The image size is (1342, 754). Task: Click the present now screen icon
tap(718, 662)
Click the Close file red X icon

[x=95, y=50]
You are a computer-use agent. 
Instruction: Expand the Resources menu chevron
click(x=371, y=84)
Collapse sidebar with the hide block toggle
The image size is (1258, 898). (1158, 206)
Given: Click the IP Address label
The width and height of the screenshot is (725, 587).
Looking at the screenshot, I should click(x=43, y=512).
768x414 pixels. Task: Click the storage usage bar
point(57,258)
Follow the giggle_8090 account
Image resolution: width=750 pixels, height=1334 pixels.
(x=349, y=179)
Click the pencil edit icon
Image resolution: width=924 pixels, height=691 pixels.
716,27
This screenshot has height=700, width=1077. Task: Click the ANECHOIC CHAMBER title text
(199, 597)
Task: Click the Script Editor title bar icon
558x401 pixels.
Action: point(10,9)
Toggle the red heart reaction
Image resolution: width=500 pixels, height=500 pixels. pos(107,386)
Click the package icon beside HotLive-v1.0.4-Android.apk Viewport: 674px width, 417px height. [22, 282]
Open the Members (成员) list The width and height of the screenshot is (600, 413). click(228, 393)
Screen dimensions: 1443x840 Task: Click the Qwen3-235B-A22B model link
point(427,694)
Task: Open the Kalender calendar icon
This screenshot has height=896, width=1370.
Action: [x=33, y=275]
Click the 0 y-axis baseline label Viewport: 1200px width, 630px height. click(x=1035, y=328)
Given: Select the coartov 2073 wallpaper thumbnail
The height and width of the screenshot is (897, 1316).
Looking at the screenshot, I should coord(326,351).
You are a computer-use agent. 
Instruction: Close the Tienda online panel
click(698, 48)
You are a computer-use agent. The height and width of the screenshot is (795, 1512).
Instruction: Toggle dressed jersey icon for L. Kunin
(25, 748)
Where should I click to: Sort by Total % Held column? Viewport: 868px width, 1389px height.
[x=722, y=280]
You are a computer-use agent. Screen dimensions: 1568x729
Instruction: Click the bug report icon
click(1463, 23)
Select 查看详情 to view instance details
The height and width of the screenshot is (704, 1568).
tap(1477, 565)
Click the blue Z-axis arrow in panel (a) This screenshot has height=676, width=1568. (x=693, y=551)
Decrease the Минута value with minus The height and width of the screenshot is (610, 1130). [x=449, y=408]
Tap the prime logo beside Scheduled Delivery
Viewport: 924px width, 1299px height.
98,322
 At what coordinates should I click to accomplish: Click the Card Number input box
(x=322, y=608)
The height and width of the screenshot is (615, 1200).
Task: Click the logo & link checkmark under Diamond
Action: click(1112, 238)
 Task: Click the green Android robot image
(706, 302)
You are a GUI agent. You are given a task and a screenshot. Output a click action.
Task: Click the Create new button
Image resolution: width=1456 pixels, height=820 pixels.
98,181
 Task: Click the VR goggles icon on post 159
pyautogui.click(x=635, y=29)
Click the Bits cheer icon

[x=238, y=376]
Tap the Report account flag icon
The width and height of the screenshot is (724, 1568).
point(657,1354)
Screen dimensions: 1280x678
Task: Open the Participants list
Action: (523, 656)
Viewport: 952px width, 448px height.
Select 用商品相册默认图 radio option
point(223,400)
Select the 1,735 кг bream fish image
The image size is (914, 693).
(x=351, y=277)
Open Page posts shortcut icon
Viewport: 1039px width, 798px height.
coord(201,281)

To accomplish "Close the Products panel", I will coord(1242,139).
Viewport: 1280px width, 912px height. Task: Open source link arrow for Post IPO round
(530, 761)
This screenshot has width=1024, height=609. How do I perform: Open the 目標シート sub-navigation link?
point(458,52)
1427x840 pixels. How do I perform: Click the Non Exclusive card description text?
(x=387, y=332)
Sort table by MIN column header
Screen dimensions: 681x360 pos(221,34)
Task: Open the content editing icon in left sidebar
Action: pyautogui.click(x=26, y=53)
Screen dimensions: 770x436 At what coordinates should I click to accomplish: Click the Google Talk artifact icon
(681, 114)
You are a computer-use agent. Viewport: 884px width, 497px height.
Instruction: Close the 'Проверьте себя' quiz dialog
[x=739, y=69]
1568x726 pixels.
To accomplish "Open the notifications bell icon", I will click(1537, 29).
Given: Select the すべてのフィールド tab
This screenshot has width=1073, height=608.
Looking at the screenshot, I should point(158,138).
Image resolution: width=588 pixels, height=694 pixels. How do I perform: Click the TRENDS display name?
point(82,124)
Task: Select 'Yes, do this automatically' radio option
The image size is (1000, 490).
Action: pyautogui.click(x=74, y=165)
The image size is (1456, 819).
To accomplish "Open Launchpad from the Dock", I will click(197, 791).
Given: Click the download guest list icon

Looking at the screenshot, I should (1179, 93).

What you need to do: Return every line of the entries above that contains the string "column". Case counts.

Solution for this problem:
Where should I click to: Sort by Total % Held column? Viewport: 868px width, 1389px height.
Sort table by MIN column header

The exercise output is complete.